Data shown Start Marker

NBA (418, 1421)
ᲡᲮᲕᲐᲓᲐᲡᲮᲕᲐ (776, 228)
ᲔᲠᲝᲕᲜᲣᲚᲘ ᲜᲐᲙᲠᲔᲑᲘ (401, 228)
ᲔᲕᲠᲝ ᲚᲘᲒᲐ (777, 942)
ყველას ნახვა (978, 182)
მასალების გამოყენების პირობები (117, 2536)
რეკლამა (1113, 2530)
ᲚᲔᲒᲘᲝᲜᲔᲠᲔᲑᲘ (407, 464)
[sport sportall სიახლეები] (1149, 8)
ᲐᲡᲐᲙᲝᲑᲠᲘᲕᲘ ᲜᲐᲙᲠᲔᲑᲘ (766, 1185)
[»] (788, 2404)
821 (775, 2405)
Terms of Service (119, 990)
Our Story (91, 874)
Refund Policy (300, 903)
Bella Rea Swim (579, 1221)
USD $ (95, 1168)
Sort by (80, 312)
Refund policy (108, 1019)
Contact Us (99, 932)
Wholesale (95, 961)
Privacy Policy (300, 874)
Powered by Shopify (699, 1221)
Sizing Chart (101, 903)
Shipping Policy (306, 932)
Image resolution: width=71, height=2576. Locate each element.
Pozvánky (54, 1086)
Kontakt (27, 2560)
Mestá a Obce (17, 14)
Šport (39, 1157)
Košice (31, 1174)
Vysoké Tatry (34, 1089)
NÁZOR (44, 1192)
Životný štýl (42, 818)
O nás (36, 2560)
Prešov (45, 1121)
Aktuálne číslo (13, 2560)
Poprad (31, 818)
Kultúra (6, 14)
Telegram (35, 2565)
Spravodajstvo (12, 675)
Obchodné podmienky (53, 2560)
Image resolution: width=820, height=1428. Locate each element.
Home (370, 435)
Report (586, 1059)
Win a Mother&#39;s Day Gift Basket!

Data shown End Marker

Write out every entry again, exactly as it appears.

Answer area:
NBA (418, 1421)
ᲡᲮᲕᲐᲓᲐᲡᲮᲕᲐ (776, 228)
ᲔᲠᲝᲕᲜᲣᲚᲘ ᲜᲐᲙᲠᲔᲑᲘ (401, 228)
ᲔᲕᲠᲝ ᲚᲘᲒᲐ (777, 942)
ყველას ნახვა (978, 182)
მასალების გამოყენების პირობები (117, 2536)
რეკლამა (1113, 2530)
ᲚᲔᲒᲘᲝᲜᲔᲠᲔᲑᲘ (407, 464)
[sport sportall სიახლეები] (1149, 8)
ᲐᲡᲐᲙᲝᲑᲠᲘᲕᲘ ᲜᲐᲙᲠᲔᲑᲘ (766, 1185)
[»] (788, 2404)
821 (775, 2405)
Terms of Service (119, 990)
Our Story (91, 874)
Refund Policy (300, 903)
Bella Rea Swim (579, 1221)
USD $ (95, 1168)
Sort by (80, 312)
Refund policy (108, 1019)
Contact Us (99, 932)
Wholesale (95, 961)
Privacy Policy (300, 874)
Powered by Shopify (699, 1221)
Sizing Chart (101, 903)
Shipping Policy (306, 932)
Image resolution: width=71, height=2576. Locate each element.
Pozvánky (54, 1086)
Kontakt (27, 2560)
Mestá a Obce (17, 14)
Šport (39, 1157)
Košice (31, 1174)
Vysoké Tatry (34, 1089)
NÁZOR (44, 1192)
Životný štýl (42, 818)
O nás (36, 2560)
Prešov (45, 1121)
Aktuálne číslo (13, 2560)
Poprad (31, 818)
Kultúra (6, 14)
Telegram (35, 2565)
Spravodajstvo (12, 675)
Obchodné podmienky (53, 2560)
Image resolution: width=820, height=1428. Locate each element.
Home (370, 435)
Report (586, 1059)
Win a Mother&#39;s Day Gift Basket!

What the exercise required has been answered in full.